The admirable Provine provides the flavour of the Roaring Thirties, leading some entertaining performances, and Witney orchestrates the action scenes with vim and vigour, helped by expressive sets and film noir camerawork. It is no threat to the reputation of Arthur Penn’s film but as a black and white crime B-movie it is a little winner.
Also in the cast are Joe Turkel [Joseph Turkel] as Chuck Darrow, William Stevens, Ken Lynch, Douglas Kennedy, Patricia Huston [Patt Houston], Joël Colin [Joel Colin], Jeff Morris, James Beck [Jim Beck], Jack Halloran, Stanley Livingston, Carolyn Hughes, Madeline Foy, and Sydney Lassick [Sid Lassick].

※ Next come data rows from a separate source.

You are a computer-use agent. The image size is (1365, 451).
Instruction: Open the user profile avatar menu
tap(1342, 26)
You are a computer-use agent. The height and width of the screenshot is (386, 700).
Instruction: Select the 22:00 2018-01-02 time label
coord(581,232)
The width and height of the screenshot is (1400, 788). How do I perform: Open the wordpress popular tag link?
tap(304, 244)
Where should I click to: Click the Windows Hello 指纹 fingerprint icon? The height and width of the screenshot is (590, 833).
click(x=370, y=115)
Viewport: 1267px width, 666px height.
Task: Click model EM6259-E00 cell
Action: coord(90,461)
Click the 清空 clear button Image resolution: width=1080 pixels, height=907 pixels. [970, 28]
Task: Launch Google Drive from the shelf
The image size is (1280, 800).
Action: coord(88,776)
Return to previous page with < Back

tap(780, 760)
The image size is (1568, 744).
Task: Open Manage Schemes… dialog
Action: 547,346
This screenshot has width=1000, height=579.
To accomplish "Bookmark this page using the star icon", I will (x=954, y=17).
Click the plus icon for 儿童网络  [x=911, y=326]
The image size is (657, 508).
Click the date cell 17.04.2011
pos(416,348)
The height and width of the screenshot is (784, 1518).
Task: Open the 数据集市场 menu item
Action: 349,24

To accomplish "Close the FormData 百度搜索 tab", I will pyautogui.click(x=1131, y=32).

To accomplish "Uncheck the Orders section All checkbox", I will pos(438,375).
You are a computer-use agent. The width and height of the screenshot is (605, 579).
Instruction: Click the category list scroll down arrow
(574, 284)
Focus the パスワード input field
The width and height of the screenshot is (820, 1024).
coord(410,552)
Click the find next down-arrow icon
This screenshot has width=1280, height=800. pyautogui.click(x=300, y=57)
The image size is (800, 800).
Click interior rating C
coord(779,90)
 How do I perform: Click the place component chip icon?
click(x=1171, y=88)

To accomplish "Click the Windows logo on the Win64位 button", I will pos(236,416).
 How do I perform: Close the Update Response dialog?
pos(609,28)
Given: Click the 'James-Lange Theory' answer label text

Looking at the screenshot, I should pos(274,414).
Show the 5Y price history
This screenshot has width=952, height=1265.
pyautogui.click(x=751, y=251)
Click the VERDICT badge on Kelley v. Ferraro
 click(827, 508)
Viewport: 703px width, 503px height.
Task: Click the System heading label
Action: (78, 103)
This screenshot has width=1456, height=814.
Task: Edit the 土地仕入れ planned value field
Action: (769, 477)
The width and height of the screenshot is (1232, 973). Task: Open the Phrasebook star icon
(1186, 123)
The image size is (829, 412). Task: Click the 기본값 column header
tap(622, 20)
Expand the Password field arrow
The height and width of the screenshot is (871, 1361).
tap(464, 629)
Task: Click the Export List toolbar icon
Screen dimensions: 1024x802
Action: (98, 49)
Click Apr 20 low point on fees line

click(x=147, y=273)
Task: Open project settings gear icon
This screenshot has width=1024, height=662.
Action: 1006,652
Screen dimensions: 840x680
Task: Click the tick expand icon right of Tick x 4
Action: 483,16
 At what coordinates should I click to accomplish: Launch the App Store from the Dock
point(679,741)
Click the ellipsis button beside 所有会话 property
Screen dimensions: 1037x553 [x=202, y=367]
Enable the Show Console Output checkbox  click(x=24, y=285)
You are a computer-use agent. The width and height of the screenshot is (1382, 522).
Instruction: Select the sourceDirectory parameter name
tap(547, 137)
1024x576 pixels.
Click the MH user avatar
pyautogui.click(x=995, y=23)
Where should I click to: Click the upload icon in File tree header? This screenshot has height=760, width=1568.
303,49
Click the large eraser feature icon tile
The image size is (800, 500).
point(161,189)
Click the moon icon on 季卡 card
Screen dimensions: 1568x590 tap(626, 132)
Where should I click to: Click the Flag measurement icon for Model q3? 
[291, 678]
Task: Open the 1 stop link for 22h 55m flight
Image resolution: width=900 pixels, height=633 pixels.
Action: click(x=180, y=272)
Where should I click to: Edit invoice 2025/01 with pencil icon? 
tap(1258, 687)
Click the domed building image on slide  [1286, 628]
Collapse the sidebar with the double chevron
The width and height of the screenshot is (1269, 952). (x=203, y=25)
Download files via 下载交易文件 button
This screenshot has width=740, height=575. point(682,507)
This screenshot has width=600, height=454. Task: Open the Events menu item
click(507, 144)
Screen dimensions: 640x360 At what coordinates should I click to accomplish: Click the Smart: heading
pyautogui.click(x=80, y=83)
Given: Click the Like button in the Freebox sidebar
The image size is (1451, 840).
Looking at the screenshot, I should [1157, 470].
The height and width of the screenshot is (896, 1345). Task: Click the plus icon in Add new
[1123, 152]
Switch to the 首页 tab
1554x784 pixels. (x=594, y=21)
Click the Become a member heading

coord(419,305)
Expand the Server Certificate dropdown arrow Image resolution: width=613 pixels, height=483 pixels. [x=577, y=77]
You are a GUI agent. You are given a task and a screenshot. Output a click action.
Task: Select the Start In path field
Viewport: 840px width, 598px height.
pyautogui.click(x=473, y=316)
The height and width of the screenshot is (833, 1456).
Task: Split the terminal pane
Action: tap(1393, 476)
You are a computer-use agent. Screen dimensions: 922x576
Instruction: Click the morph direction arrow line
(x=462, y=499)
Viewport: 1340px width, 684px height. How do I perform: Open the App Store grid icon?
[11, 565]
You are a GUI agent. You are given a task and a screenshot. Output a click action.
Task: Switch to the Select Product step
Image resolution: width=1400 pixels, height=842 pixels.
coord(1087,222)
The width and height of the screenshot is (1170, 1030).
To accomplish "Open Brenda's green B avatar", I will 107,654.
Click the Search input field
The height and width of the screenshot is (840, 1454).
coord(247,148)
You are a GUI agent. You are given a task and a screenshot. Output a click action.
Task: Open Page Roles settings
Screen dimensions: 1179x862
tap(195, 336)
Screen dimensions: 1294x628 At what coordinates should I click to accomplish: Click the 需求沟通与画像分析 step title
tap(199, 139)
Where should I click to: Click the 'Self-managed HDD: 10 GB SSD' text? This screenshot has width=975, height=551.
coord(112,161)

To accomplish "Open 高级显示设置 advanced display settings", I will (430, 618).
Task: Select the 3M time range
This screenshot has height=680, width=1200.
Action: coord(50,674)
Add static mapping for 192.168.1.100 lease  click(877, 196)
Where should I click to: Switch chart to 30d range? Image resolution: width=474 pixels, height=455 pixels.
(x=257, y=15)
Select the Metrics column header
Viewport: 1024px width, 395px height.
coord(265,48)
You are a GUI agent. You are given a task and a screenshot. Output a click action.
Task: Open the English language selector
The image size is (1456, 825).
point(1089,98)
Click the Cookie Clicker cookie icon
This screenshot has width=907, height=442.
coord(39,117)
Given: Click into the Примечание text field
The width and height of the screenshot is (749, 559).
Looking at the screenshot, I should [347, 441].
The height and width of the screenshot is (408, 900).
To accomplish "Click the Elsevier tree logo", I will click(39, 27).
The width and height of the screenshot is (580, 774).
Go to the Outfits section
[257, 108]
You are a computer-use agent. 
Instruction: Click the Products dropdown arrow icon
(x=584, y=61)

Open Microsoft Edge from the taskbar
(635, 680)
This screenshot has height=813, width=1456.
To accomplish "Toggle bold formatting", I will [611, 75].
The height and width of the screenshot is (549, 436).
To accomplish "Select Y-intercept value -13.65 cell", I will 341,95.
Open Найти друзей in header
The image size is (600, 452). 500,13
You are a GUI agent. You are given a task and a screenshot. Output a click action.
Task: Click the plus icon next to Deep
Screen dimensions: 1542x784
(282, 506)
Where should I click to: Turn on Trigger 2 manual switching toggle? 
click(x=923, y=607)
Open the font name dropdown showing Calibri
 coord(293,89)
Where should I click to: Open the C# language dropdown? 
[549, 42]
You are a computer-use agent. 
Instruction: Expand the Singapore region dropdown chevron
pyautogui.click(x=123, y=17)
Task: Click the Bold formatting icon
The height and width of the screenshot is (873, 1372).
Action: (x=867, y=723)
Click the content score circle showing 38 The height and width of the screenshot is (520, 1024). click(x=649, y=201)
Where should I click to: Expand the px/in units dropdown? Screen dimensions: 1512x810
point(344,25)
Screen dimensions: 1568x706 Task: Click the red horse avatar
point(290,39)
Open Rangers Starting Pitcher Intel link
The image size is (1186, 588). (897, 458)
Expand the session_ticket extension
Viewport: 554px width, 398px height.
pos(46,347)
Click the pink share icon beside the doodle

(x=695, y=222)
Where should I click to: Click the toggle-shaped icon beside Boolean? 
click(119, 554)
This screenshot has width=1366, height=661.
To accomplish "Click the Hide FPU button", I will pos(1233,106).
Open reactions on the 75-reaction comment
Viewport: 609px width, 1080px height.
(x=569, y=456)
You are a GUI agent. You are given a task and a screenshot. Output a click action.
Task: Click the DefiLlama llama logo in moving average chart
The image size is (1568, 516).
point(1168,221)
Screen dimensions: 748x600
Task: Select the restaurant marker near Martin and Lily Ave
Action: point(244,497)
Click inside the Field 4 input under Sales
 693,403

The Bonnie Parker Story is directed by William Witney, runs 82 minutes, is made by Albany Productions, is released by American International Pictures (1958) (US) and Anglo-Amalgamated Film Distributors (1958) (UK), is written by Stanley Shpetner, is shot in black and white and Superama by Jack A Marta, is produced by James H Nicholson, Samuel Z Arkoff and Stanley Shpetner, and is scored by Ronald Stein.
It was released in a double bill with Machine Gun Kelly.
Legend has it that the 23-year-old South Dakota-born, San Francisco-raised Dorothy Provine landed the role of Bonnie Parker just three days after arriving in Hollywood.